* [What the exercise asks]:
Give again the line that contains "Click the registration", plus every line after it to the end of the records, unchanged.

* [Listed entries]:
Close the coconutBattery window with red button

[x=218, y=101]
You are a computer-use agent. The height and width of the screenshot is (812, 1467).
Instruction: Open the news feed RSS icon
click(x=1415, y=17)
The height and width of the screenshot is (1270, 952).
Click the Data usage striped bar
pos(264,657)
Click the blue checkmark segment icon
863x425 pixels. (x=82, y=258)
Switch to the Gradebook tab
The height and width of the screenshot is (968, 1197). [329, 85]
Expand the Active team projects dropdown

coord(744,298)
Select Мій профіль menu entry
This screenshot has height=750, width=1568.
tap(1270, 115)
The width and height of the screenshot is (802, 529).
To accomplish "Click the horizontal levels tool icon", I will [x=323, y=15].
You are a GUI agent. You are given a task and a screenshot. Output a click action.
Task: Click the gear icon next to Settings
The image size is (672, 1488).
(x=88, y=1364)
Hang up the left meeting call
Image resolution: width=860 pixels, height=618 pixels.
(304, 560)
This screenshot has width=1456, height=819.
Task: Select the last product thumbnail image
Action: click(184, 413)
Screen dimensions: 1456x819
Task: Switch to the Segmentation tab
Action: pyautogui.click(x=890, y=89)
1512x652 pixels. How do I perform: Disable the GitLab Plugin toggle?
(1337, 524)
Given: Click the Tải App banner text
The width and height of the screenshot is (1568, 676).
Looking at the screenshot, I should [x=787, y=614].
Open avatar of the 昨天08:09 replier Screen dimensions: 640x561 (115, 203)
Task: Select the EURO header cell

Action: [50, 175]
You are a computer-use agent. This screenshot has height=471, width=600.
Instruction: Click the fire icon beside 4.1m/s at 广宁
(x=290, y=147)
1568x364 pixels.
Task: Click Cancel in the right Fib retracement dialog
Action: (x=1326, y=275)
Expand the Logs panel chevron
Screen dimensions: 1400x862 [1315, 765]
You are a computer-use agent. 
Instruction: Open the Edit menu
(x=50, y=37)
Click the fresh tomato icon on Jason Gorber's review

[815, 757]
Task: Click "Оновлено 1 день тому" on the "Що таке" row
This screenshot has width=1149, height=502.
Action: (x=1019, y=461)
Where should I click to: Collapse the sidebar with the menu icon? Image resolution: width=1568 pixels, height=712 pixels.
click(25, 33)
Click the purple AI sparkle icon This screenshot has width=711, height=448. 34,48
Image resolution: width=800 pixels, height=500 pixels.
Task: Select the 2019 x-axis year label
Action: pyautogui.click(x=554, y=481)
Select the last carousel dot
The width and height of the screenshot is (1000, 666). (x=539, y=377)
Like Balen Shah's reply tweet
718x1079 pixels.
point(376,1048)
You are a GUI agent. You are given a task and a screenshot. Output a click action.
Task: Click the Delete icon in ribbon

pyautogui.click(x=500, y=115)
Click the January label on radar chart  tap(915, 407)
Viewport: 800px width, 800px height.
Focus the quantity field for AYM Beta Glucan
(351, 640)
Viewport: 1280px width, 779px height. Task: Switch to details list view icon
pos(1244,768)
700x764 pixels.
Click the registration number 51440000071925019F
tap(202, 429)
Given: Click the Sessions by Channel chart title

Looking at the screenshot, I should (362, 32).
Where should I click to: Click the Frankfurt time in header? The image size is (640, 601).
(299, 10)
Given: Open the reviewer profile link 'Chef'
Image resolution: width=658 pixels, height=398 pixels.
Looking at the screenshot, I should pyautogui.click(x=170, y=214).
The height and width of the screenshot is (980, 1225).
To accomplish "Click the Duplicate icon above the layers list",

* [Answer area]:
Click the registration number 51440000071925019F
tap(202, 429)
Given: Click the Sessions by Channel chart title

Looking at the screenshot, I should (362, 32).
Where should I click to: Click the Frankfurt time in header? The image size is (640, 601).
(299, 10)
Given: Open the reviewer profile link 'Chef'
Image resolution: width=658 pixels, height=398 pixels.
Looking at the screenshot, I should pyautogui.click(x=170, y=214).
The height and width of the screenshot is (980, 1225).
To accomplish "Click the Duplicate icon above the layers list",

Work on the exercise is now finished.